(Page and screen pointing data)

'''

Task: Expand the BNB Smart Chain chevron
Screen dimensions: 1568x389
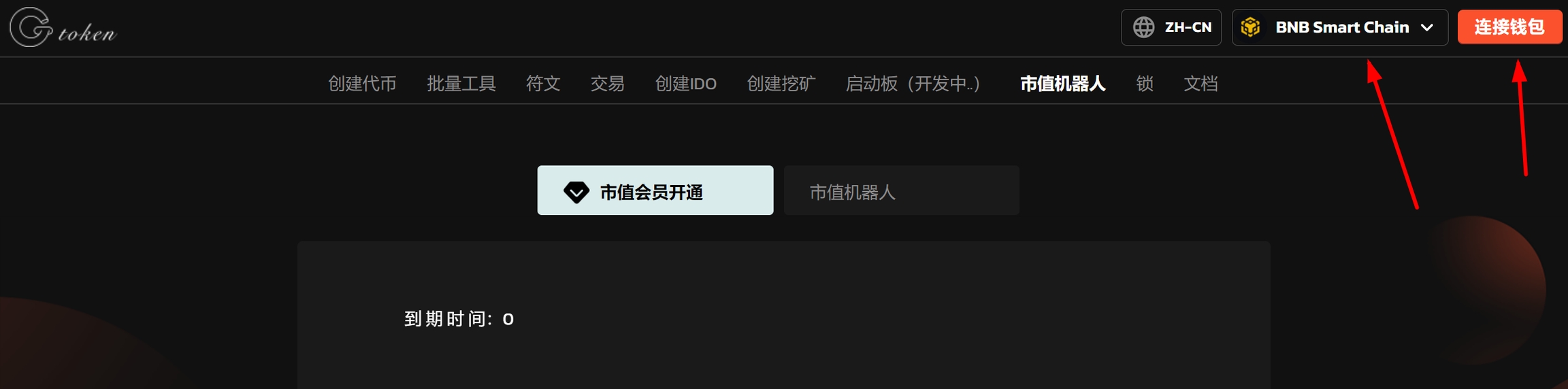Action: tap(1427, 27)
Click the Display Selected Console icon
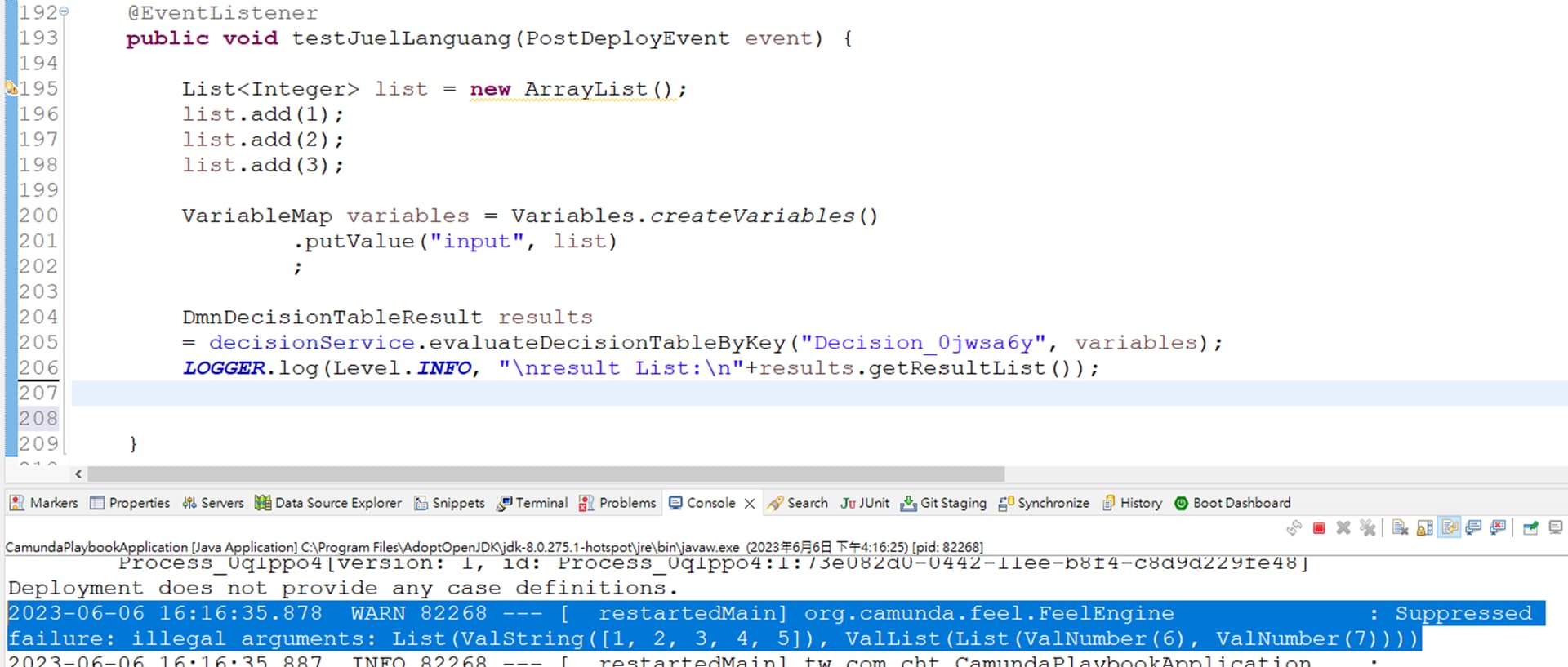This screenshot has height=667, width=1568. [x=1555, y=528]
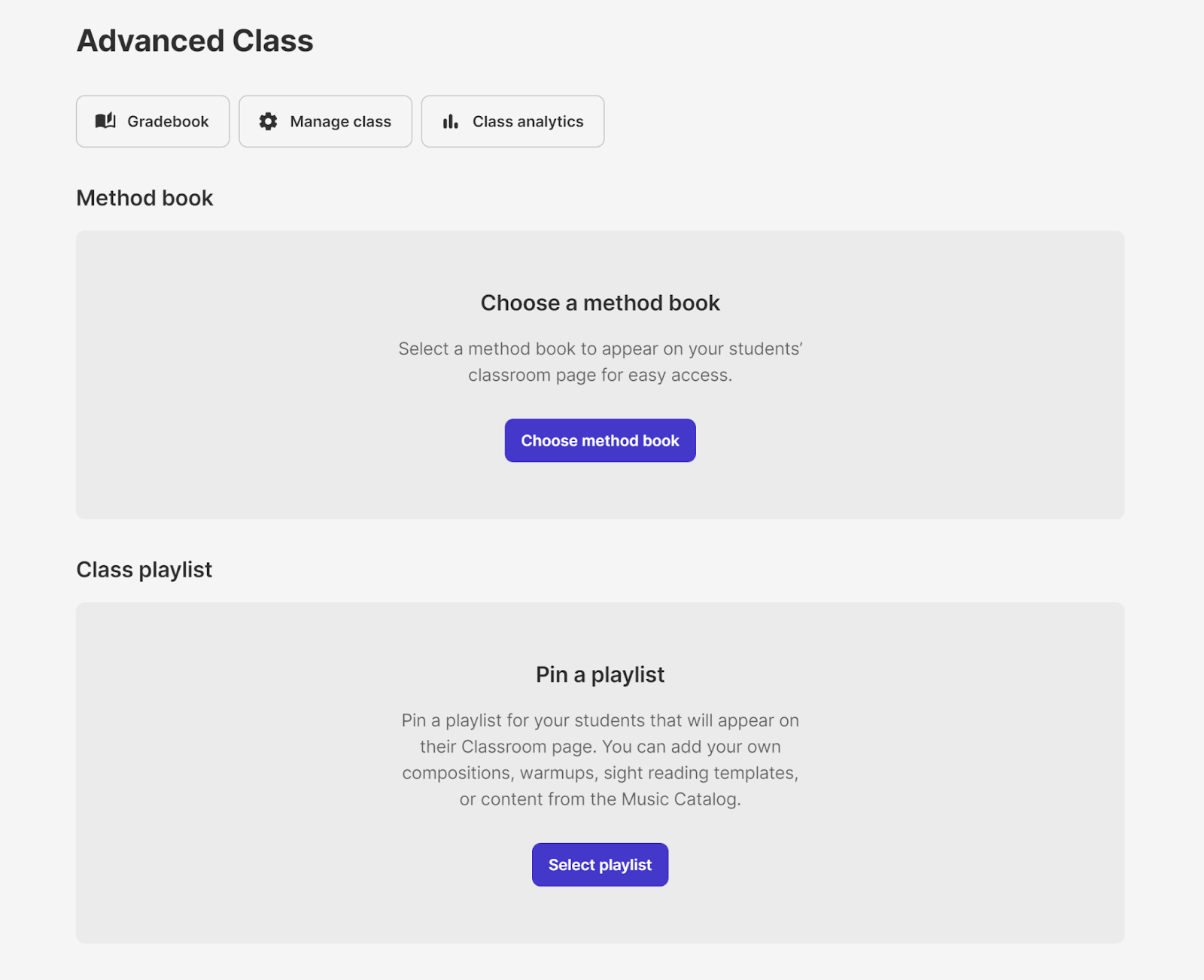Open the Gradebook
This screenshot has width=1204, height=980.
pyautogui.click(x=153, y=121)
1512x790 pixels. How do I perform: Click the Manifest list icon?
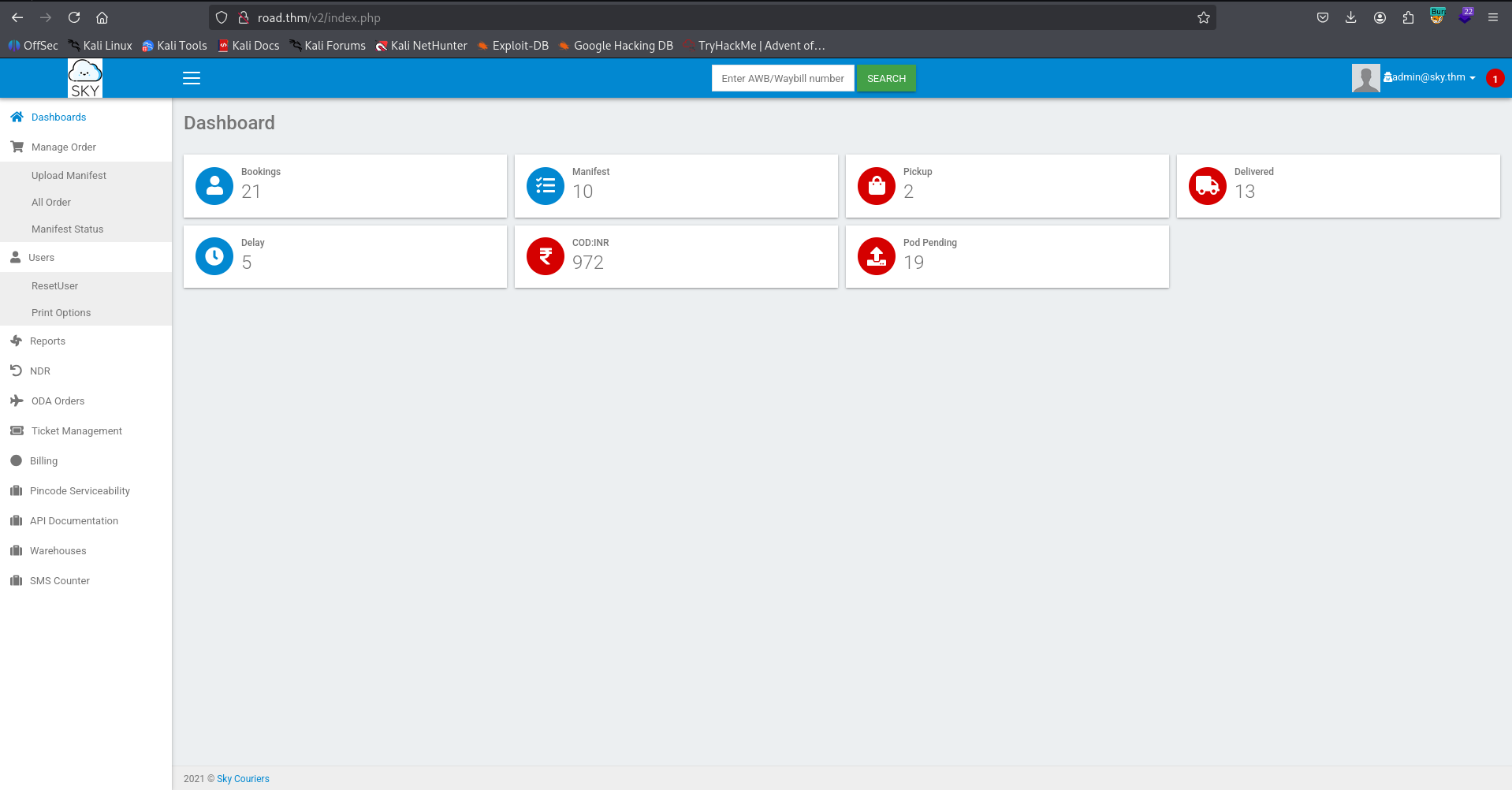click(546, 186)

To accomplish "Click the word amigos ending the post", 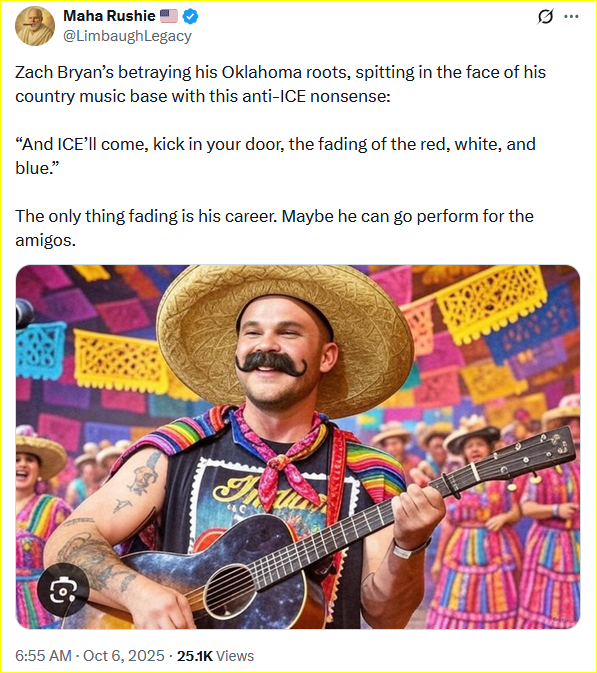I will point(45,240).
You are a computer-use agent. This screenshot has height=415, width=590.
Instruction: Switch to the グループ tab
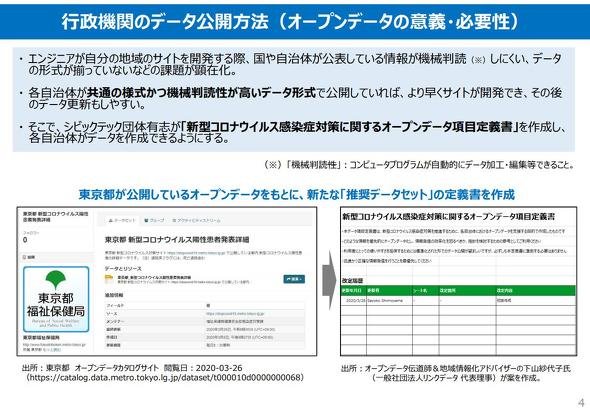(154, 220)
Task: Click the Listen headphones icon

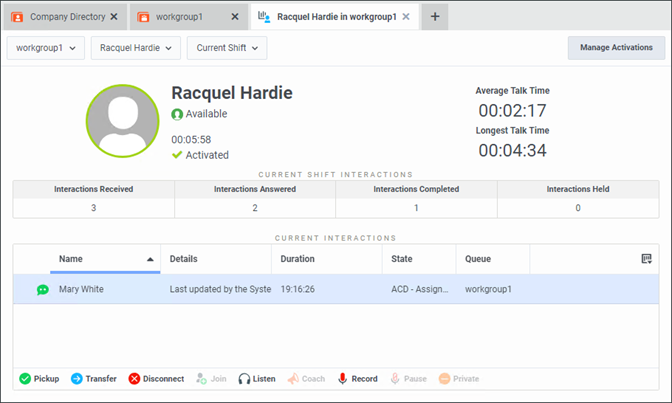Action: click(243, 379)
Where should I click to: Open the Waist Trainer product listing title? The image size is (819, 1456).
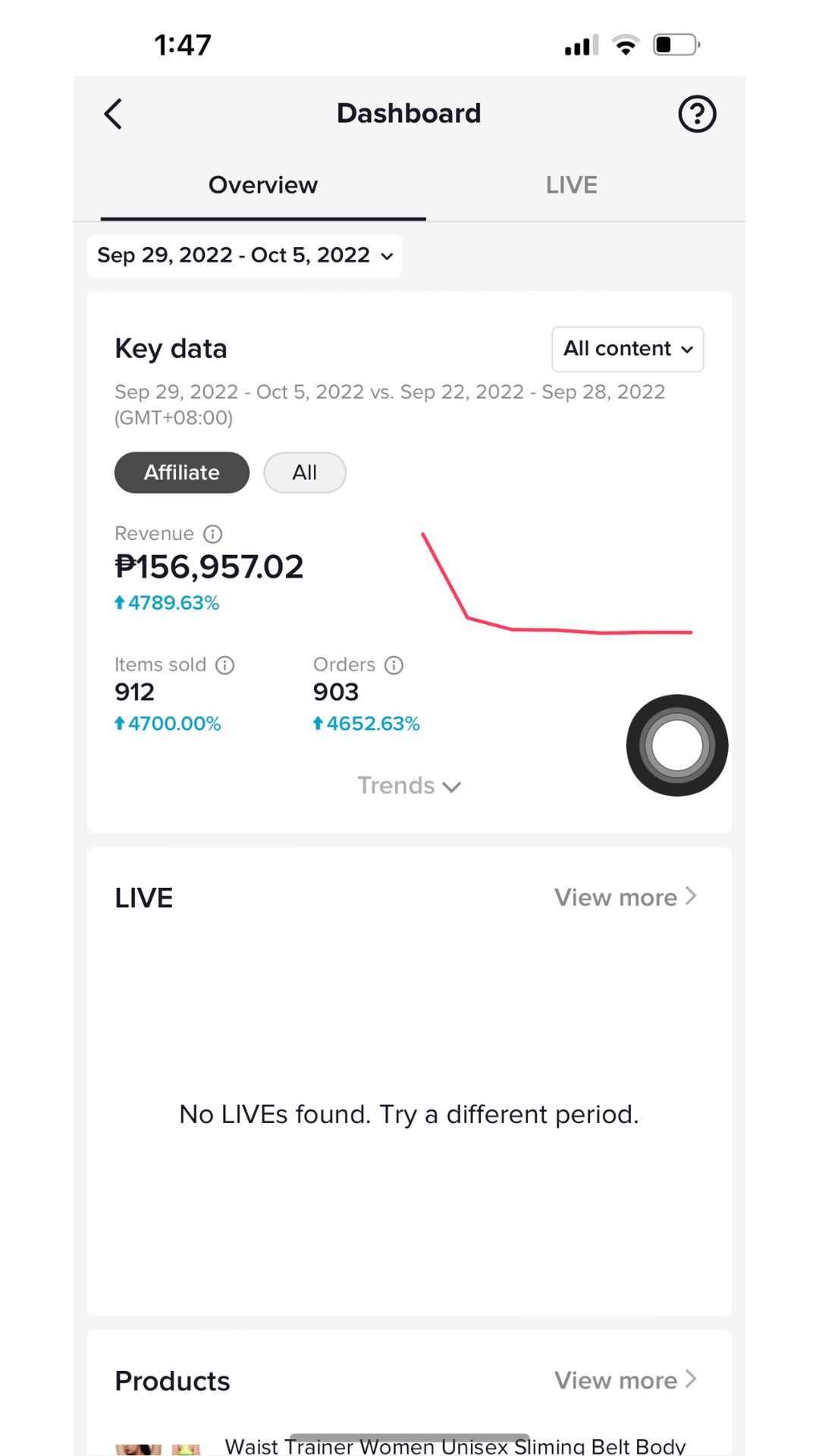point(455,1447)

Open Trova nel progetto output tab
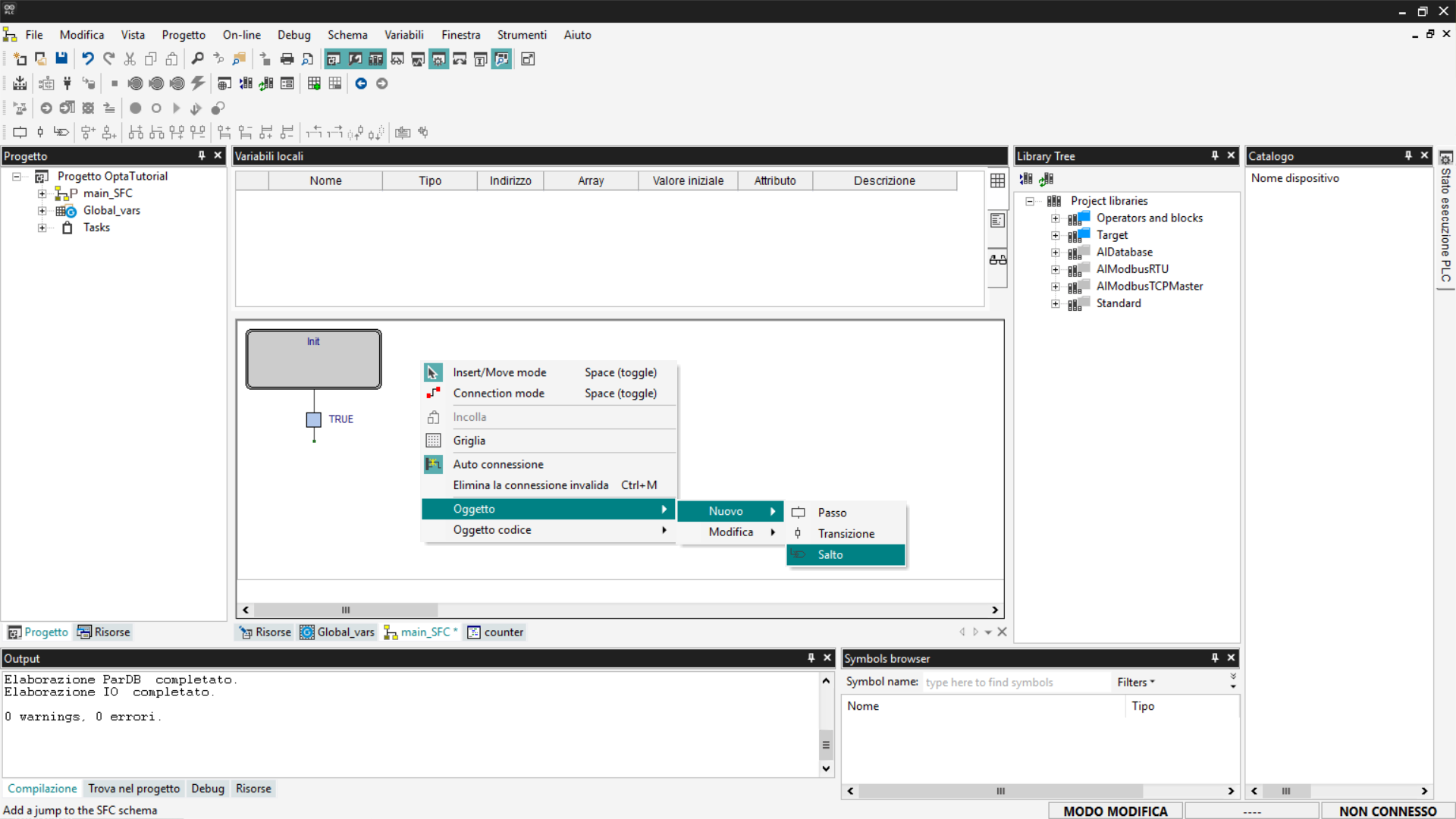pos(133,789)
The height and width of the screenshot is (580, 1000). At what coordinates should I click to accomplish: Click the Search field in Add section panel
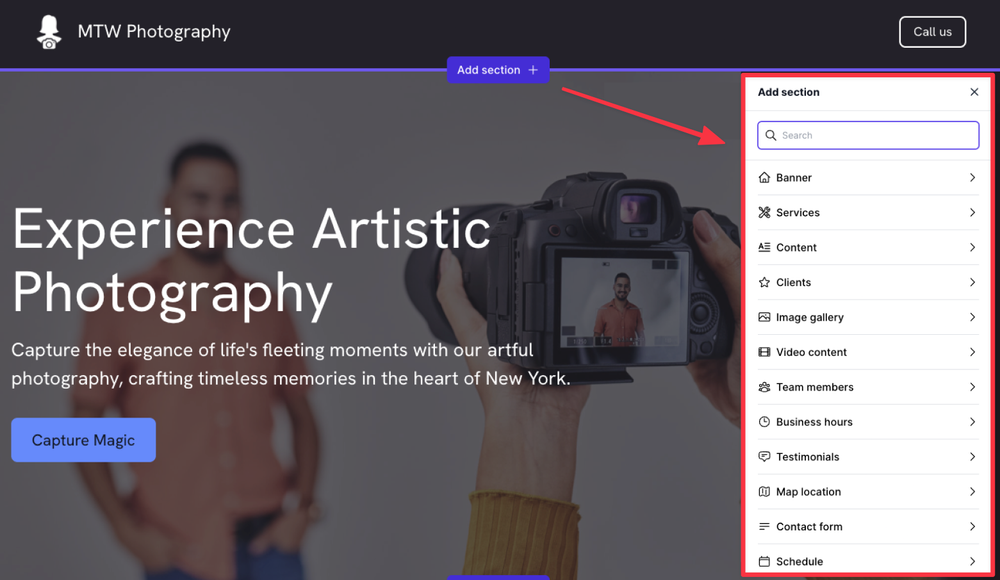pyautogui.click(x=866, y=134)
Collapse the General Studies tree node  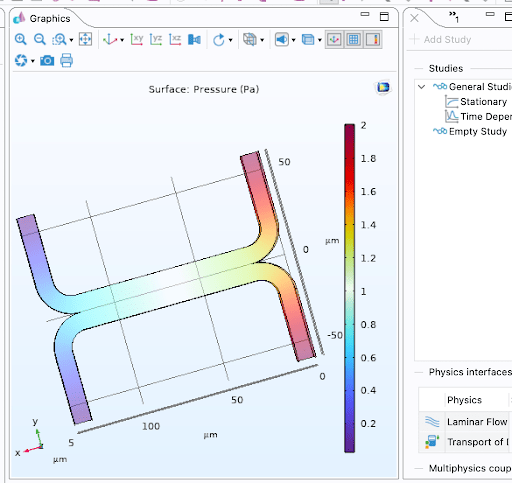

'''

YOUR OBJECTIVE: Lay out the data, everything from the line containing "Where should I" down to the end of the data, as a JSON list of strings with one string per line, skipping blank lines. Leave out the pictures.

WRITTEN RESPONSE:
[
  "Where should I click to: Open the Waist Trainer product listing title? The image size is (819, 1456).",
  "point(455,1447)",
  "Open Trova nel progetto output tab",
  "pos(133,789)",
  "The height and width of the screenshot is (580, 1000). At what coordinates should I click to accomplish: Click the Search field in Add section panel",
  "pyautogui.click(x=866, y=134)",
  "Collapse the General Studies tree node  "
]